I was recently asked this question by a new subscriber:
Why are a lot of tools for pen testing are written in Python? While my knowledge in that area is pathetic, I would assume that the speed of execution of a program would be quite important, and Python is far from being the fastest language on Earth.
This is a very good question, one many people new to Python ask, so I thought I’d answer it in a blog.
He talks specifically about penetration testing (checking software/system for bugs), but the same could apply to any domain.
Data science / machine learning: Here’s a field you think would value speed over everything, and yet Python is the fastest growing and hottest technology here.
How about automation (tests, backend, sysadmin etc)? Surely, anything as slow as Python isn’t suited for this?
Why is everyone from finance to bioinformatics to geo-sciences picking up Python, if it’s so darn slow?
There are two ways to answer this.
First:
Speed of execution is rarely a bottleneck. Speed of writing code, speed of making changes, speed of just playing with stuff to see what works, is more important than CPU time. And Python shines in all this.
For most companies, especially pure software ones, the salaries of their programmers are their biggest expense. If your programmers can save 10% of their time, that’s a HUGGGEEEEEE saving. If you can save 25-50%? You’re rollin’ in the riches.
And even from an individual point of view: I have been writing in C (and some C++) for almost 12-14 years. And yet, if I want to try something, I use Python.
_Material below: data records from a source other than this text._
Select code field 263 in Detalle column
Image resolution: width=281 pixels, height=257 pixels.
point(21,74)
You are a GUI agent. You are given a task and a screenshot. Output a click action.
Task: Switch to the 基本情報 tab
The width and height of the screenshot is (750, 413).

You just open up an interpreter (or even better, the Jupyter notebook, the best thing since sliced bread) and start hacking. It’s almost like playing.
C++, on the other hand, looks like work. Digging trenches in the sun level of work. And if I had to program in Java…… let’s not even go there.
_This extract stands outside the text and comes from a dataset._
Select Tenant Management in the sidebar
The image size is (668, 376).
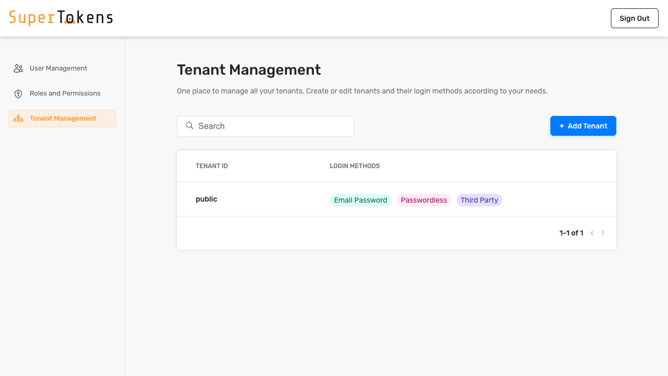pos(63,119)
Python is simple enough for anyone to get started in, and yet powerful enough to handle complex projects.
Second
Slow compared to what?
I work in the embedded domain, mainly in C/C++. Go to any C/C++ forum, and you are bound to find someone saying This new fangled C thing is so slow, Real Programmers use assembly.

This myth, almost a cliche, just won’t die. You don’t get faster just by getting closer to the metal. There are a million other things, especially for modern real world apps.
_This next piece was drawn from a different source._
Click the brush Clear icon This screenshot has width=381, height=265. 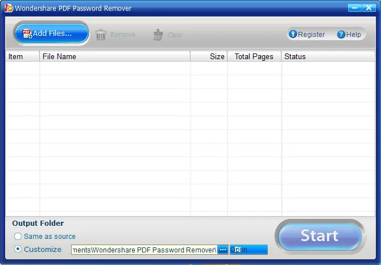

The speed you access your database, the network speed (if it’s a webapp), how your data is stored (database, in the cloud, millions of csv files spread all over the disk), the speed and size of your harddisk, the amount of RAM you have, if you are running Windows 10 that reboots every ten minutes.
All these things affect the speed of your program. When people say Python is slow, they usually mean it is slow in the CPU department (which isn’t always true, as you have things like Cython, but let’s ignore them for now). But is raw CPU speed the only measurement unit that matters? In some cases, yes. But in most cases, no.
In most real world situations, the power to throw something together quickly, the power to play with a great interpreter, to try out dozens of cool libraries, and most importantly, the speed at which code can be developed, are more important than the CPU speed of Python.
In summary: Python maybe slow compared to some compiled languages, but the power it gives to programmer productivity more than makes up for it. And if you do want raw CPU speed, Python comes with tools to give you that.